Thursday, February 1, 2018

The Bobby Hackett Method

When asked if he did anything special to prepare himself for a performance, the great jazz coronet player Bobby Hackett said, "I just go out there and try to do it right."


 
Hmm ... doesn't seem like an overly difficult job description. We could assume that the cornetist just hoped to make no outright mistakes. But for a musician of his calibre, mistakes are pretty much a non-issue. So what, then, did he mean by do it right?

Deciding what's right can be difficult. The difference between good and not-so-good is often subjective, and the interpretation can be very personal. And doing it right can include knowing what not to play.

Then there are the times when doing what's right isn't the right way to go. I'm sure you've been in a situation where the theoretically correct thing didn't work for that tune. It's also possible to miss opportunities when trying to play something 'by the book'. Playing with correct technique may not suit either. Then it's time to do it wrong, and that can be a great stimulus to creativity and discovery.

Here's the list I use to help me do it right:
  • Be as competent as I can be: Continue to grow musically and never stop learning
  • No mistakes or clunkers: Know the material inside-out
  • Right style, tradition: Assumes I've done my homework
  • Right energy, feel and passion: It has to work for the song and the context
  • No extraneous crap: Always be tasteful
  • Creative: Try to bring something new, fresh
  • 'Busyness' level: I've played too busy and also not busy enough!
A simple and always valid goal is to try to do it 'better than last time'. And if you are keeping all these other things in mind, then you're ready to go!

Friday, January 5, 2018

Know Your Limits

... and then plow past them as hard as you can.

We're not talking about a gambling habit here. If you're serious about drums (and life in general) you'll put some time into identifying both your personal strengths and weaknesses.

Working with our strengths is easy because it's self-rewarding. If you try something new and it works out well, you're rewarded and are therefore more inclined to try it again. Our weaknesses?
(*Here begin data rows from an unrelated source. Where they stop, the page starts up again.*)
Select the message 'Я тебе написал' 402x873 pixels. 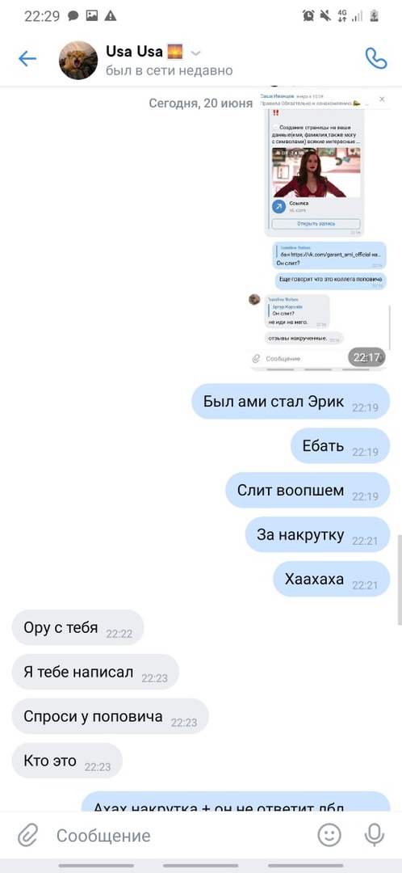point(95,672)
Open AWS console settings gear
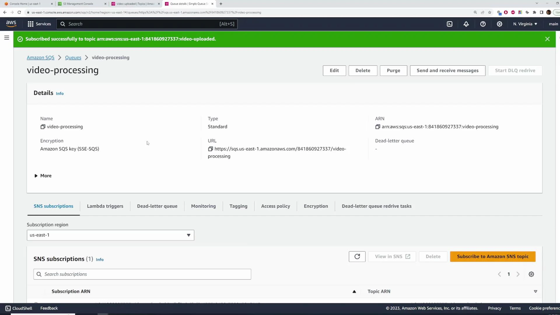This screenshot has height=315, width=560. [x=499, y=24]
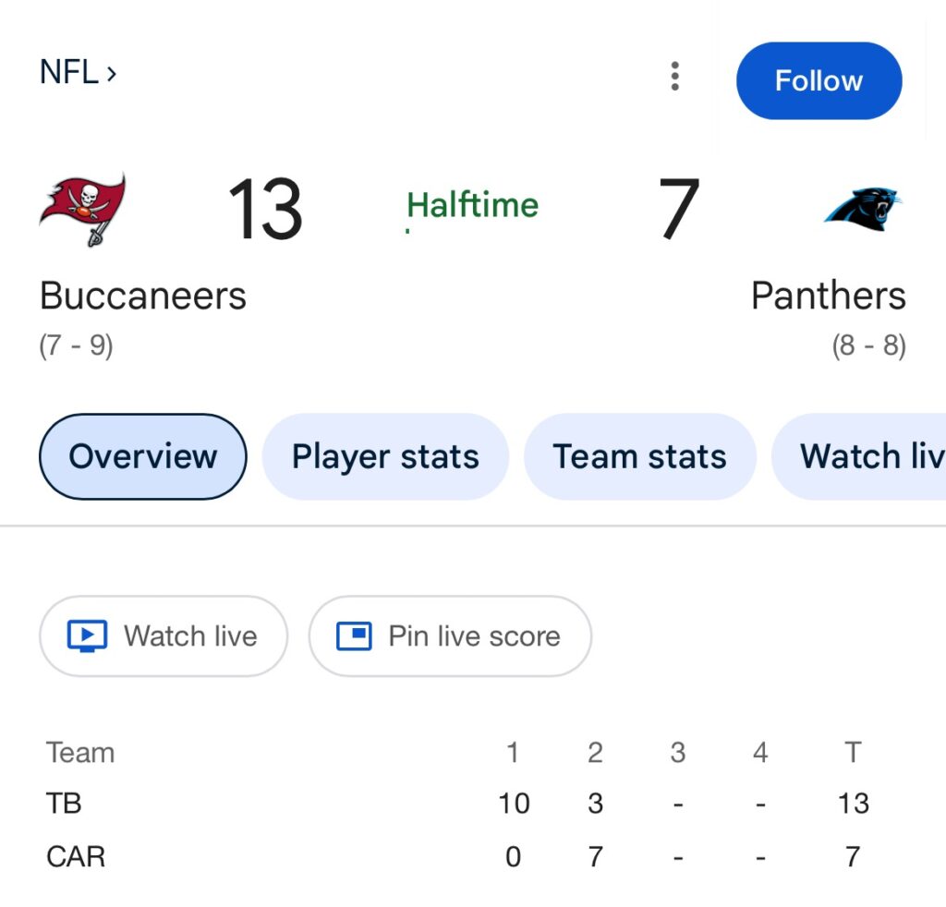Open the Team stats tab
This screenshot has height=907, width=946.
639,456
Well we'd rather not even think about them, or maybe we're more comfortable denying them altogether.

Confronting our weaknesses will often make us stronger. The mere fact that we're tackling the issue can give us confidence and a feeling of competence. Acknowledging and working on a weakness will also help to minimize its impact on our lives and can even open up opportunities and discoveries.

I believe I've mentioned before that I have a poor memory. It's pretty hard to ignore because something or someone will point it out to me just about every day. And so I've worked on various techniques to help me remember, or at least to not lose track quite so badly. For example, I analyze tunes extensively to help me remember them. I chart them, make cue cards and sometimes even transcribe them. These exercises and systems have resulted in some respectable improvements.

Sometimes a simple work-around will get the job done when things just aren't coming together. Having trouble playing fast tempos? Find some stickings and patterns that give you a fast sound with less stress. Can't get your head around some complicated beat? Reduce it to its essential components:  pare it down, eliminate some of the complexity. Have trouble remembering things? Keep a notepad handy. Trouble identifying tunes? Create a database of first lines and keep it on your cell phone.

No matter what 'limit' is giving you trouble, you can probably find a solution. So don't be afraid to acknowledge your stumbling blocks, and then look for creative ways to overcome them.